[START OF EXCERPTED DATA]

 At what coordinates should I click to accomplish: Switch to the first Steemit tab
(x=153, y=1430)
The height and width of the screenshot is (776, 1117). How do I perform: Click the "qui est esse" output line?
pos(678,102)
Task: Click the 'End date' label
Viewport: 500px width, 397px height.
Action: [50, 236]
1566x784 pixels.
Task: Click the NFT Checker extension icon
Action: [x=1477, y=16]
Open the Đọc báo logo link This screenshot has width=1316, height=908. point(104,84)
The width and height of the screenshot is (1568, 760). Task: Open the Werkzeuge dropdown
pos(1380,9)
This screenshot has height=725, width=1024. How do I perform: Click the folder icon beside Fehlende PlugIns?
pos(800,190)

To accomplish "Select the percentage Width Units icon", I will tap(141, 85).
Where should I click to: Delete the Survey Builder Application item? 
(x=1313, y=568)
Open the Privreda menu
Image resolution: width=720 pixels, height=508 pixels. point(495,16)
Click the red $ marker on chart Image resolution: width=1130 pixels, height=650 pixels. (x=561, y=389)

[END OF EXCERPTED DATA]

- EXERCISE REQUIREMENTS
Give only the number of lines in the material above that contain the string "pixels". Case counts.

- EXERCISE OUTPUT
3